Antisocial personality disorder (ASPD) is a deeply ingrained and dysfunctional thought process that focuses on social exploitive, delinquent, and criminal behavior most commonly known due to the affected individual's lack of remorse for these behaviors.1
As I've mentioned before, the causal factors for sociopathy are likely to be a combination of genetic predispositions and environmental factors. In other words it's both "nature" and "nurture". Heritability studies have found a very strong correlation2 between identical twins who show psychopathic traits in contrast to fraternal twins who do not demonstrate the same degree of correlation. This doesn't mean we can test for a certain "sociopathic gene" as personality traits are underpinned by a complexity of genes in conjunction with the unique neural architecture of the individual that's partly shaped through experience (the environmental factors). But we do have some hints at what is happening at a neurobiological level.
...sociopathic subjects showed increased blood flow to the temporal lobes, relative to other subjects, when they were given a decision task that involved emotional words.
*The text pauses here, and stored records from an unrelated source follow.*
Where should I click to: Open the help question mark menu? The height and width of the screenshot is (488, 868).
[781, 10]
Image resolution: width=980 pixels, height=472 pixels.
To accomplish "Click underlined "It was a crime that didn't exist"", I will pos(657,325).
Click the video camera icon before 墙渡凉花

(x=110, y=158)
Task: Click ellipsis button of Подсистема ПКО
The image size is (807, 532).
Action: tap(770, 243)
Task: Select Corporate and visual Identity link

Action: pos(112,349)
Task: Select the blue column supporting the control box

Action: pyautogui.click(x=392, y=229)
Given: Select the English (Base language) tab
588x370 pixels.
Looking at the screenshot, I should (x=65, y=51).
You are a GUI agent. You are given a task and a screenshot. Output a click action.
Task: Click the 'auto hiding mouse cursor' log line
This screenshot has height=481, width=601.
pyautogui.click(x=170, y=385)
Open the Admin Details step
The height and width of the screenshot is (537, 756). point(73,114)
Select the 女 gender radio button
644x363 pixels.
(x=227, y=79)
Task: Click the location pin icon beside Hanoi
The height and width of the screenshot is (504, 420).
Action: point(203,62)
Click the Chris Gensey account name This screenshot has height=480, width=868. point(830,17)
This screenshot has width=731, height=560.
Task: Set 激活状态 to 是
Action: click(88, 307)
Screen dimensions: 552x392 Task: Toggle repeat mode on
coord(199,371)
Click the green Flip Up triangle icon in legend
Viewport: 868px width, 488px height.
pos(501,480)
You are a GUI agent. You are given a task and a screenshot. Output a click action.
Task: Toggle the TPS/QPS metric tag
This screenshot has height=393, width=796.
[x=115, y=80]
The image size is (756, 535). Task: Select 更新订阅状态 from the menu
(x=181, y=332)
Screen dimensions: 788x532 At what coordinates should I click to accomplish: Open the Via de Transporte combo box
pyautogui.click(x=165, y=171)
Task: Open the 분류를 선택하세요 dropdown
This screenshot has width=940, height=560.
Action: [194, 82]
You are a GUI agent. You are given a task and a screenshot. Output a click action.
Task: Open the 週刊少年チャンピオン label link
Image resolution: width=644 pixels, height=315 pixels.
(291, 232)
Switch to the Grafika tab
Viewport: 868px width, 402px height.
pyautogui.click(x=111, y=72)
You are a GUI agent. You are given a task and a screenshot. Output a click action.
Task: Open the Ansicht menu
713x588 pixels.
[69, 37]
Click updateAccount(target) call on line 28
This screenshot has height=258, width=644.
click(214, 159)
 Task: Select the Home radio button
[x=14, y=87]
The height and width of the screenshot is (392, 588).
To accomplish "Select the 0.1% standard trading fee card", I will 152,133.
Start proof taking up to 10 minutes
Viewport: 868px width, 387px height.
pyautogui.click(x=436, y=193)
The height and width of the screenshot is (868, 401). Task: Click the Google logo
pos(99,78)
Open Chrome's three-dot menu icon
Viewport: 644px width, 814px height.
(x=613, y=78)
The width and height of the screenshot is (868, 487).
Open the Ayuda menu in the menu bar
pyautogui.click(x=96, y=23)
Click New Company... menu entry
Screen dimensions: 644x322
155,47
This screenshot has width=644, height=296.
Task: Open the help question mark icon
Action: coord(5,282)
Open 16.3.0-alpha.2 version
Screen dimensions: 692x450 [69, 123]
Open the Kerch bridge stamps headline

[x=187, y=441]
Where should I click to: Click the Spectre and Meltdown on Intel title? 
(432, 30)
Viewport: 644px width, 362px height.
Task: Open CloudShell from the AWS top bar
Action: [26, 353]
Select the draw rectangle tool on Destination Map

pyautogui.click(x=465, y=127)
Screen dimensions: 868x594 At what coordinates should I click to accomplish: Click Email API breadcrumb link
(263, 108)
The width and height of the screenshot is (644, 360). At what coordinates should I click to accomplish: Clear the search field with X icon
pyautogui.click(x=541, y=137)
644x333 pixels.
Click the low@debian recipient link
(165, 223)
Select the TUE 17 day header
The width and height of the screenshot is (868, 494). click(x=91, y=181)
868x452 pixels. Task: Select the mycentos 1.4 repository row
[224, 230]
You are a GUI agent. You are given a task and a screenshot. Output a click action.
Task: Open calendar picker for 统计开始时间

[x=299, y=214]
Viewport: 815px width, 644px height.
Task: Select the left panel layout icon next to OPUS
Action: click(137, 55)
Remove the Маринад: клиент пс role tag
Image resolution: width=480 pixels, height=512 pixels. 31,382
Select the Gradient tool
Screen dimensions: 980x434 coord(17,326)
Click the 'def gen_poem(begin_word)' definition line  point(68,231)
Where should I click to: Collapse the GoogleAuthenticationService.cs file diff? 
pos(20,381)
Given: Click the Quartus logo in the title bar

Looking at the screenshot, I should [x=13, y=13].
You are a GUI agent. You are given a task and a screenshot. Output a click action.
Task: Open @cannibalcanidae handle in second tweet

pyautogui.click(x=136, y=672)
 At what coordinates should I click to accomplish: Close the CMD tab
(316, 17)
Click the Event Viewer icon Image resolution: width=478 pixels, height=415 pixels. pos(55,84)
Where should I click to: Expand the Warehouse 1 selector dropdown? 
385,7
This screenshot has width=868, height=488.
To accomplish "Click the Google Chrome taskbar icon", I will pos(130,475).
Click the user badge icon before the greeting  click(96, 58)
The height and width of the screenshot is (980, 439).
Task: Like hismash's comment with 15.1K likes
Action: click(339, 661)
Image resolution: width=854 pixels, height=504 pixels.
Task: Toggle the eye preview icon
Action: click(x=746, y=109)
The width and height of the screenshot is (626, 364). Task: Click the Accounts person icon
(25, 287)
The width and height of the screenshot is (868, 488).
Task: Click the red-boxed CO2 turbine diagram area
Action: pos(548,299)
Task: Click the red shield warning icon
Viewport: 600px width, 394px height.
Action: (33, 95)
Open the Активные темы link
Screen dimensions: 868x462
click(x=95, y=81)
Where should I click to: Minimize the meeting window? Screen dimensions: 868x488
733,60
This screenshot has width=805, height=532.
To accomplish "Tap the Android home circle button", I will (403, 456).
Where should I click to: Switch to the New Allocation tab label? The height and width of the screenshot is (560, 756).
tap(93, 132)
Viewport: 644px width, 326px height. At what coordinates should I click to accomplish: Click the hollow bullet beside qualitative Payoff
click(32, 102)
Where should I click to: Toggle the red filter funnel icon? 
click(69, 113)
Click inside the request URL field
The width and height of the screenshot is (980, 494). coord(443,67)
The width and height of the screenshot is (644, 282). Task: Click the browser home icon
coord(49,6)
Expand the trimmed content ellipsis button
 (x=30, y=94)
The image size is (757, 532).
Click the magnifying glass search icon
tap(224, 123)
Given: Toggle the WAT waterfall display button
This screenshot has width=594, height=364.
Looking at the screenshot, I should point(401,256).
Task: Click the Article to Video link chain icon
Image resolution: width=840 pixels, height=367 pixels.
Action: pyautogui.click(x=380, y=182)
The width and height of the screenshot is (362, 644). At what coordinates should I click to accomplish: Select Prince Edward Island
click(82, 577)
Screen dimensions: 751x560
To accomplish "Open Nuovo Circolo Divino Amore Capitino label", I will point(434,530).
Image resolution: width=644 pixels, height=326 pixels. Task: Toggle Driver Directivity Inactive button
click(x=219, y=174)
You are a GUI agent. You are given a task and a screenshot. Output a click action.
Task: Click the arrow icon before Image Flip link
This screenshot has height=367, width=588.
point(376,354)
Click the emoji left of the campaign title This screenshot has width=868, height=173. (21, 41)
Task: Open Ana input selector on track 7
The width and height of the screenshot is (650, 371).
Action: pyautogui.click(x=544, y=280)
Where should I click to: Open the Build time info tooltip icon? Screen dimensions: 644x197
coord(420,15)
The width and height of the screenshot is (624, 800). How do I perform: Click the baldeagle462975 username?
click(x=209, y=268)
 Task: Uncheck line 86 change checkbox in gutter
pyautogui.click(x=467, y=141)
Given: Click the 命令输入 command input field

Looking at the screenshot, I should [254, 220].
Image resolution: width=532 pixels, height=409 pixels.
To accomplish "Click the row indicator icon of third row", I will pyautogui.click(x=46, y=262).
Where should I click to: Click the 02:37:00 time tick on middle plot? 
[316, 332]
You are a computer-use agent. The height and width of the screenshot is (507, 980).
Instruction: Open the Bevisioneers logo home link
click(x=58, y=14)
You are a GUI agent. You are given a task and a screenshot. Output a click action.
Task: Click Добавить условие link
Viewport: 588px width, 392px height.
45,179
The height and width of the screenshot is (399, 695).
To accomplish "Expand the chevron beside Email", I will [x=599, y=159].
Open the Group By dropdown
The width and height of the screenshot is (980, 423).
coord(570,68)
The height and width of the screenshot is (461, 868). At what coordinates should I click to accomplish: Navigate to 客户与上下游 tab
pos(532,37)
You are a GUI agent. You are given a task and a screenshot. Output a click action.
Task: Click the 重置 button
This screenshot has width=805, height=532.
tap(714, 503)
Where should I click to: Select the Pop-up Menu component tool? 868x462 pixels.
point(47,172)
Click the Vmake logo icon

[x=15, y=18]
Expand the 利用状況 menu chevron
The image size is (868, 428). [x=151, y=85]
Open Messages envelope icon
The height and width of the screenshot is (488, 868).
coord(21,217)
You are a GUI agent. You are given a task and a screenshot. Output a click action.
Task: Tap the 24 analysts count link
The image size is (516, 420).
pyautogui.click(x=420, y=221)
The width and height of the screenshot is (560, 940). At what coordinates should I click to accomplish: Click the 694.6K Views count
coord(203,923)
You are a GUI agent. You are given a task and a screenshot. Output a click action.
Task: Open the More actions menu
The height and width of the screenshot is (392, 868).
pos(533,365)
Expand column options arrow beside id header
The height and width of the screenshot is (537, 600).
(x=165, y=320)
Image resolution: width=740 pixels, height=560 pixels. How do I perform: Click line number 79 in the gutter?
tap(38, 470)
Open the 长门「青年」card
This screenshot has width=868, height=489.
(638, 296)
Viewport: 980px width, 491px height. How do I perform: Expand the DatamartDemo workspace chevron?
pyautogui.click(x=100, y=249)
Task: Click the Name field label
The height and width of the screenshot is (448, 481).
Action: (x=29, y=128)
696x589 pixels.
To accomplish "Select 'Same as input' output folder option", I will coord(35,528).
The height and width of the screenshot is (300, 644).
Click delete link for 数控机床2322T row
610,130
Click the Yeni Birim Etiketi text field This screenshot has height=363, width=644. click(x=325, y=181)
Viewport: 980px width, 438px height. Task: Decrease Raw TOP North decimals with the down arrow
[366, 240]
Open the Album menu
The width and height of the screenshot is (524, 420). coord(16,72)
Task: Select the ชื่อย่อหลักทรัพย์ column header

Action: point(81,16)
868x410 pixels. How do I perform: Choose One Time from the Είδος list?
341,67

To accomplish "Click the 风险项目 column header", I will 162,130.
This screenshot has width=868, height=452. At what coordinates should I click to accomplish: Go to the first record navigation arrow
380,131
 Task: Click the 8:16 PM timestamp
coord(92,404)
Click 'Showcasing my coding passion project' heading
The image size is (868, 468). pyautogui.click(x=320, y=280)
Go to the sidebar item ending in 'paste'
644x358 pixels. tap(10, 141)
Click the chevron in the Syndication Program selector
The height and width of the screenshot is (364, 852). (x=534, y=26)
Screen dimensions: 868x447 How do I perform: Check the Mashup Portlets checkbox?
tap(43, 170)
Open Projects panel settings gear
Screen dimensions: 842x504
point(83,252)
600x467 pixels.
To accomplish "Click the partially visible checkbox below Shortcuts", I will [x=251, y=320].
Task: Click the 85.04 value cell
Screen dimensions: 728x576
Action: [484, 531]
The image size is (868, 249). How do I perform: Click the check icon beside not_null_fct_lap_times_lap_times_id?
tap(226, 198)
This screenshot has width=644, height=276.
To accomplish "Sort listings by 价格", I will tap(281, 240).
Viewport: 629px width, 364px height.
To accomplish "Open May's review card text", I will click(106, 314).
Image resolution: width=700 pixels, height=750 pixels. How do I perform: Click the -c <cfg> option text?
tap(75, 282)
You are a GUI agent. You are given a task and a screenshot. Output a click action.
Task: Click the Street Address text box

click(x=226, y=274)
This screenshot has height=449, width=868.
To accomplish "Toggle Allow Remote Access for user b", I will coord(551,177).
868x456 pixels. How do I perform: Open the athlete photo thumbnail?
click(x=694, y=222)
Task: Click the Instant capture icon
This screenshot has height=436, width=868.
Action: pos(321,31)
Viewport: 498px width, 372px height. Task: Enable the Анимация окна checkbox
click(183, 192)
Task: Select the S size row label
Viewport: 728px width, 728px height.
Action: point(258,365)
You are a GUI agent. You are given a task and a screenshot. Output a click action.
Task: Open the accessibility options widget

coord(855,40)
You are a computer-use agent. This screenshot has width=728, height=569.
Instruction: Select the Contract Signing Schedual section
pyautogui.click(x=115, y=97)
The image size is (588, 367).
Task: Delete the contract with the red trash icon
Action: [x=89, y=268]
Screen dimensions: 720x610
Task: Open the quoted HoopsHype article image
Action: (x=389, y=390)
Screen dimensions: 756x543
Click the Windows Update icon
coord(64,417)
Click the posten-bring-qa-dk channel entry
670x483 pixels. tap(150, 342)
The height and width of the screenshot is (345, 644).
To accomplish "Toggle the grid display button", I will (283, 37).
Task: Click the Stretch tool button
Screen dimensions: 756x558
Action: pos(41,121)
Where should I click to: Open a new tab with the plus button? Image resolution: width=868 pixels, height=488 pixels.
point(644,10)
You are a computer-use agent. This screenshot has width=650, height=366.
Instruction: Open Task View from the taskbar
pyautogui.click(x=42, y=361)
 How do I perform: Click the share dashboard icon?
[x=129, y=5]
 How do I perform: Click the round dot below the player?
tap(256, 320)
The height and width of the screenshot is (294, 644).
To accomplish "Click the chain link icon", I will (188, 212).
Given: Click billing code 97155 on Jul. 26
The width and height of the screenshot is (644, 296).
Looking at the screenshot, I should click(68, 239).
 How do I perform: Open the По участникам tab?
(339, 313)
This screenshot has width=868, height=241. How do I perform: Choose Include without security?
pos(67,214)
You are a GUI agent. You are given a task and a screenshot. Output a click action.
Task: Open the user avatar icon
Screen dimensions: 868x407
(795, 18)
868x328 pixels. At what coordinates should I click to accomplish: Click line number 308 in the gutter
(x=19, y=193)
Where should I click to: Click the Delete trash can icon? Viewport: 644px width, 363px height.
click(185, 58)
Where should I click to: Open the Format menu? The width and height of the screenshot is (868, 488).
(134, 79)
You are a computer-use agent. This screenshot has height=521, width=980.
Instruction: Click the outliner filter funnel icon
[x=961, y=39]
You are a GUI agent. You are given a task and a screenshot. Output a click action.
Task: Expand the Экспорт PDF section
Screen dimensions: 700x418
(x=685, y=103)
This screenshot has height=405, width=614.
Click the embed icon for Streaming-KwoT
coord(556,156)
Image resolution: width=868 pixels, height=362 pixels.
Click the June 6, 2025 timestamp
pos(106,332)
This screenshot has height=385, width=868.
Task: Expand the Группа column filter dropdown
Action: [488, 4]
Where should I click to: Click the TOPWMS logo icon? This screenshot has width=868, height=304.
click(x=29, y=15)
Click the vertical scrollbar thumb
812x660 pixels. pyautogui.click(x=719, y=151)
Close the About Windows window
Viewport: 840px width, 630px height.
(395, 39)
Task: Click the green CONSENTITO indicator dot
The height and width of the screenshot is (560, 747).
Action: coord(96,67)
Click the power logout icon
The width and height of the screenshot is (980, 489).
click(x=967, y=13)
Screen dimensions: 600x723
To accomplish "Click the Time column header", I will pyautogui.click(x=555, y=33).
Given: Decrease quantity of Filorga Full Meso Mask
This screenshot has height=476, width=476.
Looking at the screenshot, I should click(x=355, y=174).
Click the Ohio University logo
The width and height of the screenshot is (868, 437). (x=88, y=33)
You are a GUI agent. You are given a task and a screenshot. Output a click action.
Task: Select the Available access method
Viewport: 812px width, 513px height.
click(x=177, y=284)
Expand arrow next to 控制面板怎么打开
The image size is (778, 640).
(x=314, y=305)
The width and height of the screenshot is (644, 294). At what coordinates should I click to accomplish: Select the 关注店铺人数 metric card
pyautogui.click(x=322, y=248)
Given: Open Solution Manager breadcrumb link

To enable our concentration, you or I might exhibit such an increased cerebral blood flow if we were asked to solve a mildly challenging intellectual problem. In other words, sociopaths trying to complete an assignment based on emotional words, a task that would be almost neurologically instantaneous for normal people, reacted physiologically more or less as if they had been asked to work out an algebra problem. (Stout, 2021, p.125)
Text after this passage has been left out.